Task item - Below is a set of entries. Print the line that contains "Task: Select the Analysts" and every later line word for word, through the final one.

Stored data
[Start of section]

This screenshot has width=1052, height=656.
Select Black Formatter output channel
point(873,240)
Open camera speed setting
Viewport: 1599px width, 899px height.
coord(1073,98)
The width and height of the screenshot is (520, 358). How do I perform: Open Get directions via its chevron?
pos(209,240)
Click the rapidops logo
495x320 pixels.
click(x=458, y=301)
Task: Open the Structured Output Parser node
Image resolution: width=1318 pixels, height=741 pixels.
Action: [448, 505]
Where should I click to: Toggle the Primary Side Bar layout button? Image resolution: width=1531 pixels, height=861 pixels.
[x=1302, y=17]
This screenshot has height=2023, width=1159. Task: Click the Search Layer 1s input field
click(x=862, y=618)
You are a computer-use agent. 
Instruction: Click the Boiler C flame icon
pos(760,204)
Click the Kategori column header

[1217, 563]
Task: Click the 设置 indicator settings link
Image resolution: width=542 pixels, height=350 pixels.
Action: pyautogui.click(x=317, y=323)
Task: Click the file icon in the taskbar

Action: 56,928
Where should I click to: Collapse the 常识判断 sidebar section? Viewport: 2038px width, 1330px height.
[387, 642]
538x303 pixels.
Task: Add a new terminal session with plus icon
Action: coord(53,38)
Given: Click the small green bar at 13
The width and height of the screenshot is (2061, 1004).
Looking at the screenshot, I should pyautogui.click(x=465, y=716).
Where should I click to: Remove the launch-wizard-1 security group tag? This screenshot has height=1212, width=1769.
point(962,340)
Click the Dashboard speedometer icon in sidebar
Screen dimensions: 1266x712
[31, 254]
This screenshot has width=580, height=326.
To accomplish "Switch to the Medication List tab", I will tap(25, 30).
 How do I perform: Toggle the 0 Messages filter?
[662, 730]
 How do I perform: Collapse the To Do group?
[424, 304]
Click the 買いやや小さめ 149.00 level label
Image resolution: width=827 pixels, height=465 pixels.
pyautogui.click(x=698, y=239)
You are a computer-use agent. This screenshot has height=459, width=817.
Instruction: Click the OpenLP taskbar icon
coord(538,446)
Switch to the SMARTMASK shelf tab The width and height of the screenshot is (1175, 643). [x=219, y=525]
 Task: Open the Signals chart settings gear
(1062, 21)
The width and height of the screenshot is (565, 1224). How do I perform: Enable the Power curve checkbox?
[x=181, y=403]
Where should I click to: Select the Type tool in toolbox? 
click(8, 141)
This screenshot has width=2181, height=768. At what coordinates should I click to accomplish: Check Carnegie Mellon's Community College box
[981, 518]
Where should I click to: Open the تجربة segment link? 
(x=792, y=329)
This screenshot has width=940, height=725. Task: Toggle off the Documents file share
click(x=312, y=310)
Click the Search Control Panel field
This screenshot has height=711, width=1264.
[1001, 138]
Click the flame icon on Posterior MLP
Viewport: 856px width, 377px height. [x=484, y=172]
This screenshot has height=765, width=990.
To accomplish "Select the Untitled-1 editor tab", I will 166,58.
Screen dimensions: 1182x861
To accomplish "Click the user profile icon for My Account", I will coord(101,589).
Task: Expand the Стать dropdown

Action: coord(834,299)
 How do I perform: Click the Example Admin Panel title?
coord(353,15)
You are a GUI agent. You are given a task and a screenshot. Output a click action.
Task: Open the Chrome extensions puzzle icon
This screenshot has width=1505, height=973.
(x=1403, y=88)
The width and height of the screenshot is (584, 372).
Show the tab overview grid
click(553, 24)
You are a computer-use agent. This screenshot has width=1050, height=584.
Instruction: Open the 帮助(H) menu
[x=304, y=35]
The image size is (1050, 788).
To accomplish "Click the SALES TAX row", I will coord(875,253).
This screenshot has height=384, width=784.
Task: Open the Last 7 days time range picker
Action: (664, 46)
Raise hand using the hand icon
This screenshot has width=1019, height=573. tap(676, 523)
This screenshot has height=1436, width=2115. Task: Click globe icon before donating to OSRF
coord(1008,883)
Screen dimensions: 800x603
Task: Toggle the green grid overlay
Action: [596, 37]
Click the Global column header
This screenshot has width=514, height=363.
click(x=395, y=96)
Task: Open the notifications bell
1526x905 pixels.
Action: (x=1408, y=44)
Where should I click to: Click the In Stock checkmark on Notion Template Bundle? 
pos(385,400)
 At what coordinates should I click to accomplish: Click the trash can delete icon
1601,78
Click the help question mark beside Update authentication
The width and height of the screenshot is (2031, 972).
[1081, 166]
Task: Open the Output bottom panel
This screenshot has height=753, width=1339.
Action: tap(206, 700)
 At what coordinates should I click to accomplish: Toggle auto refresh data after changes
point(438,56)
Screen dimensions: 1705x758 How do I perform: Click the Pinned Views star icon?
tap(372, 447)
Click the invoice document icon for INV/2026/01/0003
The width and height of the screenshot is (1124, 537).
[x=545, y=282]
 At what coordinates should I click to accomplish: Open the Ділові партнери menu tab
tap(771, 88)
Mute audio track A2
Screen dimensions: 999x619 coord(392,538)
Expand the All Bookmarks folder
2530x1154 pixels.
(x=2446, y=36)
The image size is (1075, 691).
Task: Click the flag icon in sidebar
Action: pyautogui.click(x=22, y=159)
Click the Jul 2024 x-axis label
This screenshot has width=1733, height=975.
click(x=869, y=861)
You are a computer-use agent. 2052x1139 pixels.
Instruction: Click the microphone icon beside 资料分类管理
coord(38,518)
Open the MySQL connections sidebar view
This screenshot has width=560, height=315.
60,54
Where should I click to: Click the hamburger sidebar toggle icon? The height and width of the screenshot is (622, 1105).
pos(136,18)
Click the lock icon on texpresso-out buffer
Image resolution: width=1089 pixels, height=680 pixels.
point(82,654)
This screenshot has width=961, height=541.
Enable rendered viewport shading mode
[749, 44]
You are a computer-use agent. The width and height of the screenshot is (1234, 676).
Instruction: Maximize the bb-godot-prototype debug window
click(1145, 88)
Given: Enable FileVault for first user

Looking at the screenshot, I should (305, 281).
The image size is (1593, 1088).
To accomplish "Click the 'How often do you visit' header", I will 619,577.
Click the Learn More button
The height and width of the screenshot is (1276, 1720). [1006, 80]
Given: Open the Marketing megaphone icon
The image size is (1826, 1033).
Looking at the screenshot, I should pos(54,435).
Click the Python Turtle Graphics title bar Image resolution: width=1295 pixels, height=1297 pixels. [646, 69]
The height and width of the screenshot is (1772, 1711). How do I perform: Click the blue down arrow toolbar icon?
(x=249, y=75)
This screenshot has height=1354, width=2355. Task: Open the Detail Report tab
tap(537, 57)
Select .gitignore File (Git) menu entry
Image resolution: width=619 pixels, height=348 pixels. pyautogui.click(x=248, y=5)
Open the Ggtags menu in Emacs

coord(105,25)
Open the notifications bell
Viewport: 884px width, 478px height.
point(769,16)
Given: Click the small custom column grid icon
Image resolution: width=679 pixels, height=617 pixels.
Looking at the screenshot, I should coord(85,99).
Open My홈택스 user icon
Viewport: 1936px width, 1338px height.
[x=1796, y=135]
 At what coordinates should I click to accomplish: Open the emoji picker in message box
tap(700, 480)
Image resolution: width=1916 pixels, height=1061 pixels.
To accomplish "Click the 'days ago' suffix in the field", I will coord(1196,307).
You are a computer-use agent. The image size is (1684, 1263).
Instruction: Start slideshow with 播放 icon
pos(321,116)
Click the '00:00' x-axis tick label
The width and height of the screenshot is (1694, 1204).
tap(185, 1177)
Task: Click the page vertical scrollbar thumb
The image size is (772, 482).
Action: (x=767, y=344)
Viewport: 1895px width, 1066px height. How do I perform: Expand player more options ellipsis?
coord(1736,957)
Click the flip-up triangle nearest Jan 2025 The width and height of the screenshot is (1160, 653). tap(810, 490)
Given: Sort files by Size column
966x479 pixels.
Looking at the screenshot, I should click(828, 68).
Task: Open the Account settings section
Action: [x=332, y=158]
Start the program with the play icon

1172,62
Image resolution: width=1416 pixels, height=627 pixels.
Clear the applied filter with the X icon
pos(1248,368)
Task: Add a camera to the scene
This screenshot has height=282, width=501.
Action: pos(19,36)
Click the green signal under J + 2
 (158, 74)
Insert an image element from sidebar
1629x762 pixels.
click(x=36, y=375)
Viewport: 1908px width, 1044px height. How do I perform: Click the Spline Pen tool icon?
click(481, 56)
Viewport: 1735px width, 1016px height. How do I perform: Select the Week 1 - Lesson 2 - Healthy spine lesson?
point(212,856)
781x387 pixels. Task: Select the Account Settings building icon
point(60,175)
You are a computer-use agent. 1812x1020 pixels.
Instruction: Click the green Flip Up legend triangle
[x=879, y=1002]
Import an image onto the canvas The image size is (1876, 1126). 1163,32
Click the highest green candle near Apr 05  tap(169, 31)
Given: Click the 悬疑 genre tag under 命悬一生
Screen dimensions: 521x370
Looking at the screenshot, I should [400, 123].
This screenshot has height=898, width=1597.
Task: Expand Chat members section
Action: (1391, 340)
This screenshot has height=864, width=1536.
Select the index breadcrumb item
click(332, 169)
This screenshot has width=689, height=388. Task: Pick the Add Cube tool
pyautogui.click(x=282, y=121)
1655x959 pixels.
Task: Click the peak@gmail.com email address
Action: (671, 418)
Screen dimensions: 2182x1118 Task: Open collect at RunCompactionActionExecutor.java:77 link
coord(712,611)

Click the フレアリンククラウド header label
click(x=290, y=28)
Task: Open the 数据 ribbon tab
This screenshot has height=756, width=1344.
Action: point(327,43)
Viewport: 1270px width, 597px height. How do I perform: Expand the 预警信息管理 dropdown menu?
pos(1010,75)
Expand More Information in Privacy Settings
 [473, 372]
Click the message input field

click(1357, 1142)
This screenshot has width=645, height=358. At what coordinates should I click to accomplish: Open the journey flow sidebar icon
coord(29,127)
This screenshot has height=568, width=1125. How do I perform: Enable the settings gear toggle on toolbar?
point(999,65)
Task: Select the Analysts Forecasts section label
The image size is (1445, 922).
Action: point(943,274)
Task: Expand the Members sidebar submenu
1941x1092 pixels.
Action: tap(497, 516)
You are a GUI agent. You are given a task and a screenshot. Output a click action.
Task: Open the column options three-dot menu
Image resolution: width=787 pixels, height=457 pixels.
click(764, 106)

[End of section]

Expected answer -
Task: Select the Analysts Forecasts section label
The image size is (1445, 922).
Action: point(943,274)
Task: Expand the Members sidebar submenu
1941x1092 pixels.
Action: tap(497, 516)
You are a GUI agent. You are given a task and a screenshot. Output a click action.
Task: Open the column options three-dot menu
Image resolution: width=787 pixels, height=457 pixels.
click(764, 106)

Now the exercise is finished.